Tout est parti des reportages, c’est là qu’est le point de départ, le négatif numéro “un”, ce qui n’a pas empêché, a posteriori, de placer avant une page numérotée “zéro”. Les reportages étant classés de manière (approximativement) chronologique, c’est le moyen qui a été choisi pour ajouter à la collection des négatifs qu’il n’était sans doute pas prévu d’utiliser au départ. Ou bien des négatifs (re)trouvés.
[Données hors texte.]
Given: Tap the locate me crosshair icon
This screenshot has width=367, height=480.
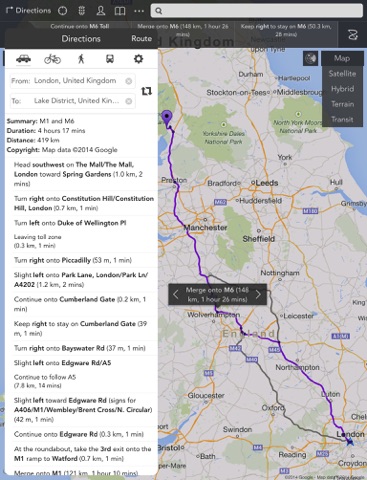Looking at the screenshot, I should [x=62, y=11].
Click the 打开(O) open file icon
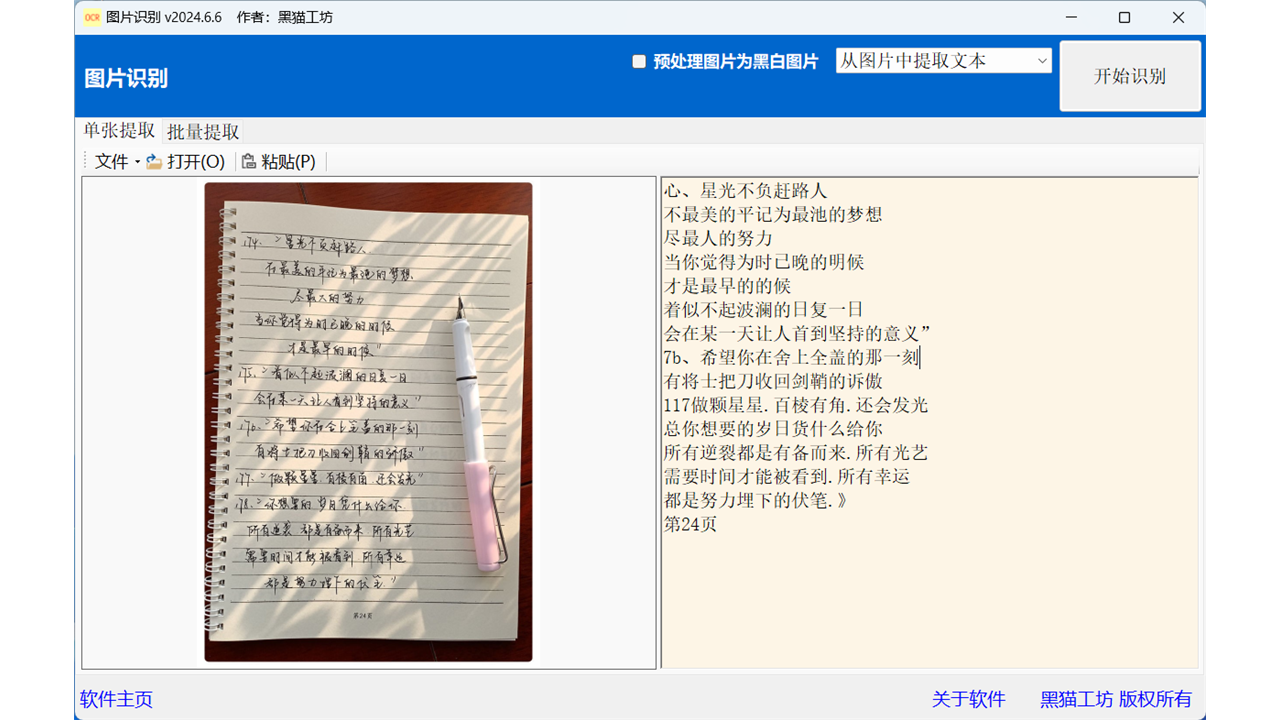Image resolution: width=1280 pixels, height=720 pixels. pos(154,162)
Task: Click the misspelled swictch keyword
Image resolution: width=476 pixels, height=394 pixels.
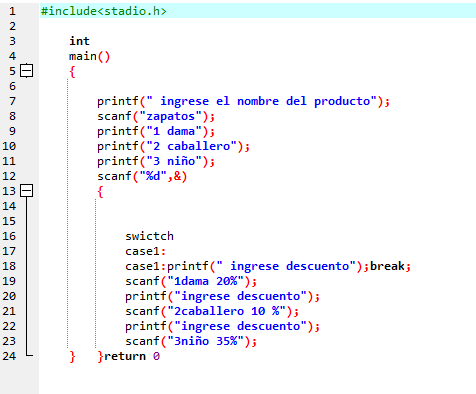Action: click(149, 236)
Cependant, la préservation d’une méthode et surtout d’un ordre et d’un système de références est resté prioritaire. En effet, à partir du début des années 1950, notre photoreporter devient aussi illustrateur. Il travaille sur commande pour des éditeurs à qui il livre des prises de vues afin d’illustrer des recueils touristiques. Alors le classement se fait le reflet de cette nouvelle manière de travailler où le temps importe moins que l’espace. Les albums de consultation ne sont plus classés par date mais par départements, régions, pays. À chaque nouvelle commande, hop, un nouvel album, qui souvent porte le même nom, et une numérotation qui recommence à zéro. Enfin à “un”. Et qui continue à travers les âges, avec parfois des sauts de plusieurs années entre deux numéros. De plus, les premières images de Dieuzaide "en territoires” ne datent pas des années 50, il a toujours été un grand voyageur. Ajoutons les quelques sept-cent-cinquante clients pour lesquels il a fourni un travail au plus ou moins long cours, les photographies de Toulouse, les vues aériennes, les artistes... et nous sommes devant un travail fait de fils tissant une œuvre tentaculaire. C’est pourquoi souvent il faut croiser les recherches dans les catégories dieuzaidiennes pour trouver nos images. Parfois c’est simple, mais d'autres fois, ça l'est moins. Néanmoins, nous trouvons toujours et ces recherches font partie de l’apprentissage incessant et infini de ce fonds.